Va. petition-circulator law struck down
RICHMOND, Va. — Virginia’s law prohibiting out-of-state residents from circulating petitions on behalf of third-party presidential candidates is unconstitutional, a federal judge ruled.
U.S. District Judge John A. Gibney said the restriction violates the First Amendment and is not narrowly tailored to promote the compelling state interest of preventing election fraud.
“The First Amendment places a premium on political speech, particularly speech about political change,” Gibney wrote in his July 30 opinion. By imposing a state residency requirement on petition circulators, he wrote, Virginia “deprives non-residents of a means to engage in core political speech and reduces the quantity of such speech available to its residents.”
The ruling is a victory for the Libertarian Party of Virginia and Darryl Bonner, a professional petition circulator from Pennsylvania, who want to use non-residents to gather signatures to get a presidential candidate on the November general election ballot. The deadline for submitting petitions is Aug. 24.
Rebecca K. Glenberg, an American Civil Liberties Union attorney who represented Bonner and the Libertarian Party in the lawsuit, was pleased with Gibney’s decision.
“This ruling affirms that people from out of state may greatly contribute to the political discourse in Virginia,” she said yesterday.
Attorney General Kenneth Cuccinelli, a Republican, will ask the judge to put his decision on hold while the state appeals, spokesman Brian Gottestein said.
“He feels the commonwealth has a compelling state interest in preventing election law violations, and limiting of petition circulators to Virginia residents serves that interest because circulators would be under the commonwealth’s jurisdiction if fraud or other violations occurred in the petition process,” Gottstein said in an e-mail.
Gibney’s decision invalidated a law that says any political party that fails to get 10% of the votes cast in either of the last two statewide elections must submit petitions containing at least 10,000 signatures to get a presidential candidate on the general election ballot. At least 400 signatures must be from each of the state’s 11 congressional districts, and only Virginia residents can circulate petitions.
The judge agreed that Virginia has an interest in maintaining the integrity of elections but said there’ was no proof that allowing non-residents to circulate petitions increased fraud.
The Virginia State Board of Elections “fails to allege a single instance of voter fraud in Virginia involving a non-resident,” Gibney wrote in Libertarian Party of Virginia v. Judd.
The judge also said the state’s concern about having jurisdiction over petition circulators lacked merit. Other courts have held that states can require non-resident circulators to submit to their subpoena power as a prerequisite to gathering signatures, Gibney said, and the board “has failed to demonstrate how such a requirement would be insufficient.”

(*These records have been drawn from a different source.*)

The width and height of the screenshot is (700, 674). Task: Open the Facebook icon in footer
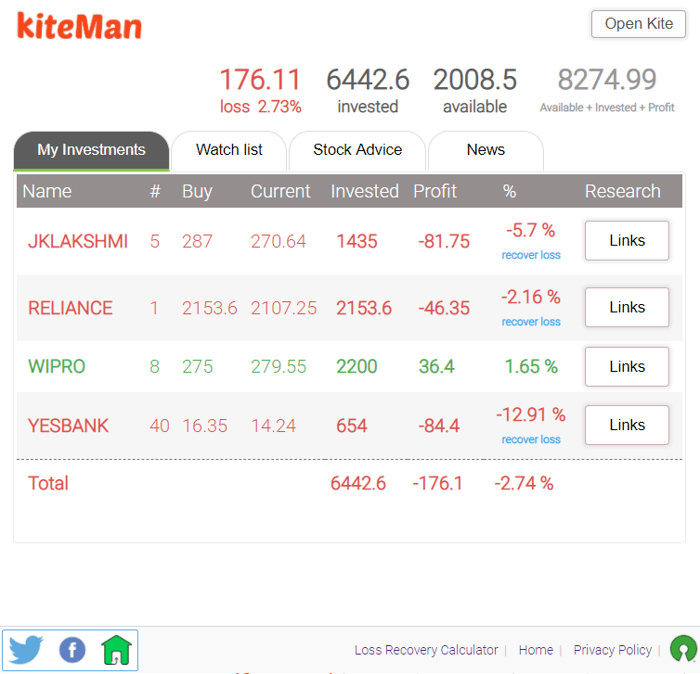point(72,650)
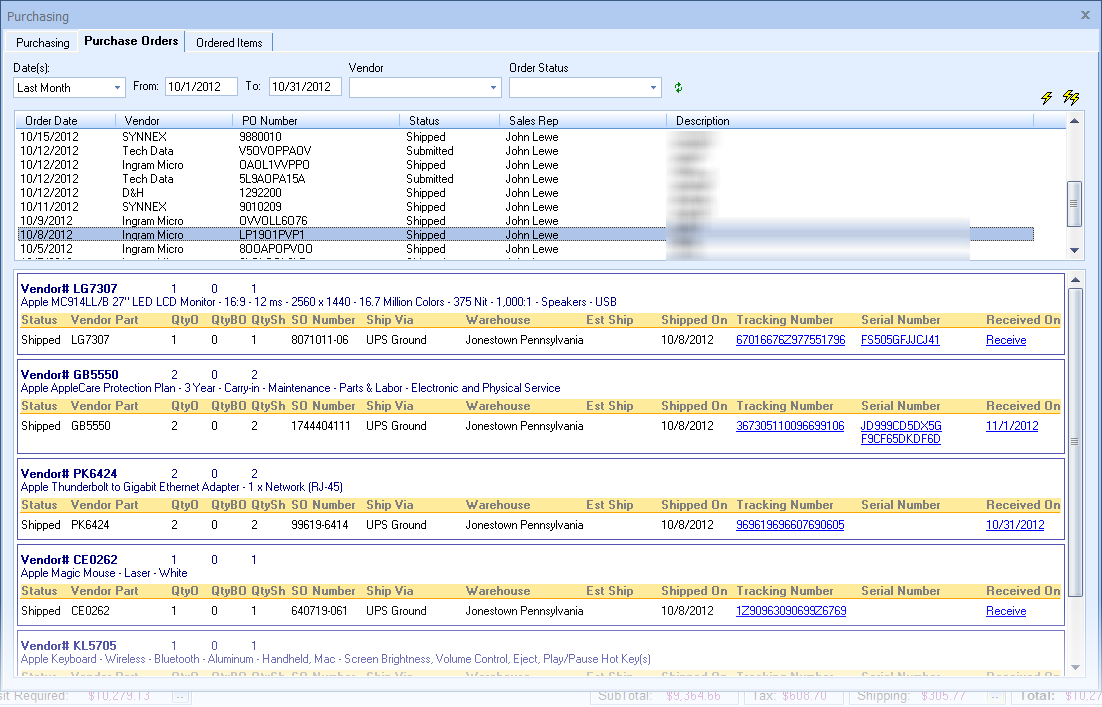Open tracking number for GB5550 AppleCare
This screenshot has height=707, width=1102.
click(789, 426)
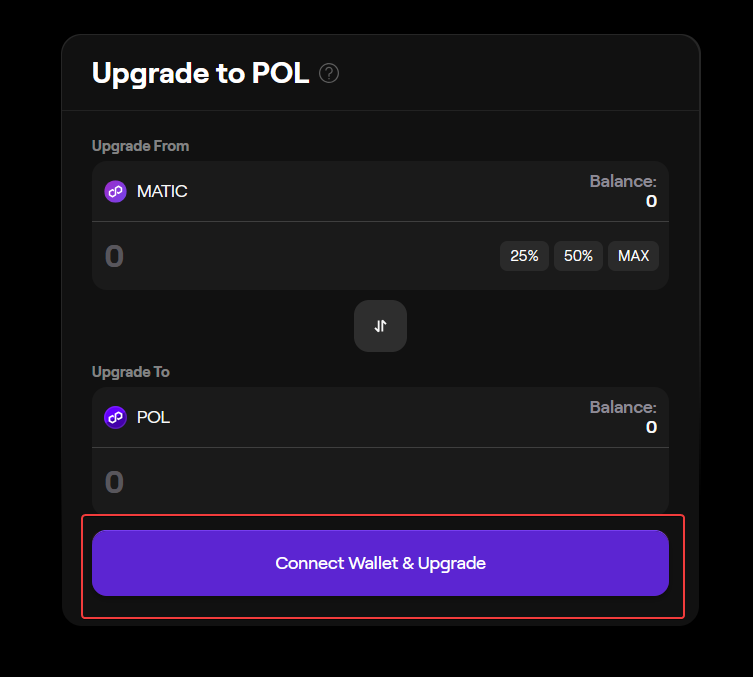Select the 25% amount shortcut

tap(524, 256)
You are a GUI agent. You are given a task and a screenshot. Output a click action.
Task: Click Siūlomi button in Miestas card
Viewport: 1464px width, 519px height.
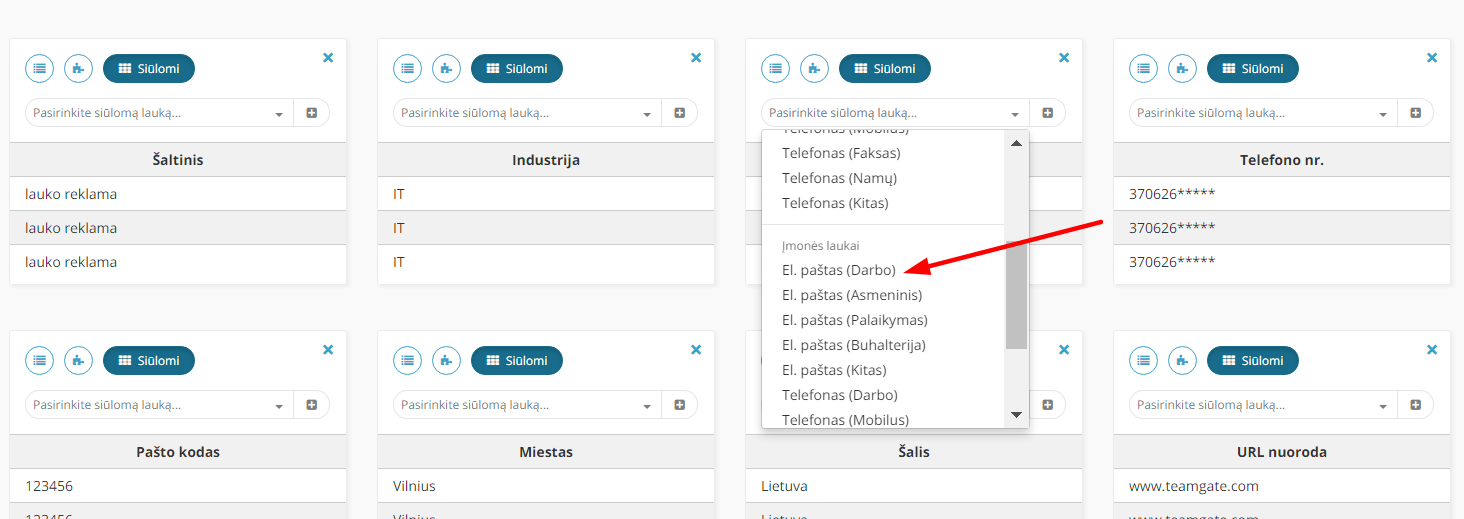tap(517, 360)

In a similar case this year, Texas Gov. Rick Perry challenged a related Virginia law that imposes the residency requirement for petition circulators in primary elections. Perry filed the lawsuit after failing to submit enough signatures to get on Virginia’s Republican presidential primary ballot. Gibney said in that case that the residency requirement was probably unconstitutional, but ruled that Perry filed the lawsuit too late to allow for a remedy that would not disrupt the election.
Glenberg said she hoped the board would drop enforcement of that law, even though it was not specifically affected by this week’s ruling.